In each case, the ICO underlined that these failings were avoidable. Organisations are expected to take proactive, risk-based measures to comply with Articles 32 UK GDPR, not simply respond after the fact.

Case Takeaways

Each case demonstrates that the ICO expects organisations to adopt not just basic technical measures, but a strategic and well-documented approach to data governance.

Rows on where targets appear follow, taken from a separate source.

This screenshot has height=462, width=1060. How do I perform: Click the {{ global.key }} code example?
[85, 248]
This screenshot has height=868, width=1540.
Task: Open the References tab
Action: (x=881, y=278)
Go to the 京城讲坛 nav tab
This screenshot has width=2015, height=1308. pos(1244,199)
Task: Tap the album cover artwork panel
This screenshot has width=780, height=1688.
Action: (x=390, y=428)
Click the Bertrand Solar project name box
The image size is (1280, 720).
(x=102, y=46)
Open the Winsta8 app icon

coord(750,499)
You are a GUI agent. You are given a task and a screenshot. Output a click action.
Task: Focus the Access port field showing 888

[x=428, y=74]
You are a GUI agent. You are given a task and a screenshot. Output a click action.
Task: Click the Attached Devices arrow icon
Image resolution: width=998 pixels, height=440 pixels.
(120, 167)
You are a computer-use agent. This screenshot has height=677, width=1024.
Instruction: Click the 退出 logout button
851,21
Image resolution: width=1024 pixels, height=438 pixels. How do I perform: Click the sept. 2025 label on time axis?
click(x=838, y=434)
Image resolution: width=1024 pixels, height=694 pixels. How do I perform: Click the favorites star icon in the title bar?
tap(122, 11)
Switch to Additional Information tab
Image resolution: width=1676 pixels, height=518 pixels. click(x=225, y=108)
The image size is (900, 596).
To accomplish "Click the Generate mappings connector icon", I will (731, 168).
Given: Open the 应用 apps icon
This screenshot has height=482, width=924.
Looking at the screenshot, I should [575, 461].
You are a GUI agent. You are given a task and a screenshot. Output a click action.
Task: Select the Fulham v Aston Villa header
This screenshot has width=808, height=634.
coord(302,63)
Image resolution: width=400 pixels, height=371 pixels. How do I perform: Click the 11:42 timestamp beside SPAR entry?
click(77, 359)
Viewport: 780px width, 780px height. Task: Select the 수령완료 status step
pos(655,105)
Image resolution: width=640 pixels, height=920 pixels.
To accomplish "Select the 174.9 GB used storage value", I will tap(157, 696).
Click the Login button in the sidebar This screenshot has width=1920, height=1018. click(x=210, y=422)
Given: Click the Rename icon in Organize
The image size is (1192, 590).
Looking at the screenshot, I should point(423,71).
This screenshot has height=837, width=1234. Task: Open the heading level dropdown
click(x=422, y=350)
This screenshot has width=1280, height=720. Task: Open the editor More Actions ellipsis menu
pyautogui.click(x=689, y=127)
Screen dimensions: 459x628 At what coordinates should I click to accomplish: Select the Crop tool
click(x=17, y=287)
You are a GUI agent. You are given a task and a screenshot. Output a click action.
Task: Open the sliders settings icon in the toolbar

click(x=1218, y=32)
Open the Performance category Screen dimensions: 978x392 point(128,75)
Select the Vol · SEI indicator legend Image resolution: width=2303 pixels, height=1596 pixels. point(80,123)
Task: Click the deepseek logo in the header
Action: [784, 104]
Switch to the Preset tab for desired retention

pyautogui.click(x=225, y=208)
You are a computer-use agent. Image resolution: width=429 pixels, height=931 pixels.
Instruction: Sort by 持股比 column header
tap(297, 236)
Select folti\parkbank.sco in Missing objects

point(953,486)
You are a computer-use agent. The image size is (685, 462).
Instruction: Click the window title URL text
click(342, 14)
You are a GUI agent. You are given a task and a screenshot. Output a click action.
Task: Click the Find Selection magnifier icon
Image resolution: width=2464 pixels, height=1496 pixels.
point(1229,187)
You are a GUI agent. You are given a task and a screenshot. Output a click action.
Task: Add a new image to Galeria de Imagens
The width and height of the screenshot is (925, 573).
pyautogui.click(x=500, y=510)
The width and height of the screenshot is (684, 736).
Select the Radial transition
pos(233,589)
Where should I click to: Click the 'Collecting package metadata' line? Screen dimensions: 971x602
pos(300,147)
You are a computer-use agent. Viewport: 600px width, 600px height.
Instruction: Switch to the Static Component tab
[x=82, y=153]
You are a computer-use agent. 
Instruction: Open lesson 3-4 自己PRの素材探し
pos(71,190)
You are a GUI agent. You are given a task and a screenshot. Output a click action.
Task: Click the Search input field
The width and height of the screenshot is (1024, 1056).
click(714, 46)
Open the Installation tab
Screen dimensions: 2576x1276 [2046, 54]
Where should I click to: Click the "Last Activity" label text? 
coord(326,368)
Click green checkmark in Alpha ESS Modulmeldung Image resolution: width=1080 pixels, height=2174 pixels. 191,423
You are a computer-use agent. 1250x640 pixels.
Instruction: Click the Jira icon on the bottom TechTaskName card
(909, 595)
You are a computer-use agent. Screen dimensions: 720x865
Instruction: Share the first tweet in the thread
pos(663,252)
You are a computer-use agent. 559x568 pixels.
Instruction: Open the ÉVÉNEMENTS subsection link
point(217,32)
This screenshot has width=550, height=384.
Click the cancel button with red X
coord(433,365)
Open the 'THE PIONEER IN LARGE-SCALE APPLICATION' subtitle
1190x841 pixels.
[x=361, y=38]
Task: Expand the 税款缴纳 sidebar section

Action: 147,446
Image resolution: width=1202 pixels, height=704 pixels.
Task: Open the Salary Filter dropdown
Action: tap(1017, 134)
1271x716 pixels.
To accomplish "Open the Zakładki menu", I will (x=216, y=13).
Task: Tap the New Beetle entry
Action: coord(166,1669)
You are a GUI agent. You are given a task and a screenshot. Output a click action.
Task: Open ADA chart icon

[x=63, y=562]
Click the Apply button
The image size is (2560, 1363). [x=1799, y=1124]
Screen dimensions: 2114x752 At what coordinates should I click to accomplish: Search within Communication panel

  • Basic security measures like MFA, patching, and monitoring are non-negotiable.
  • DPIAs must be real tools for risk analysis—not box-ticking exercises.
  • Breach response plans must be operational, not theoretical.

Accountability must be embedded in governance, with privacy professionals empowered to act—not sidelined.

If your organisation processes sensitive data or operates in a high-risk sector, these cases offer an unambiguous message: regulatory tolerance for basic security lapses is diminishing. The ICO’s decisions are not simply punitive—they are intended as sector-wide guidance for what “appropriate” measures look like in practice. Learning from others’ mistakes is not just prudent; it may be essential to avoiding the next enforcement notice.

These cases reinforce the value of embedding qualified privacy expertise within organisations. Whether via a designated Data Protection Officer or retained legal counsel, companies must ensure that data protection is not siloed, but woven into IT strategy, operational planning, and incident response.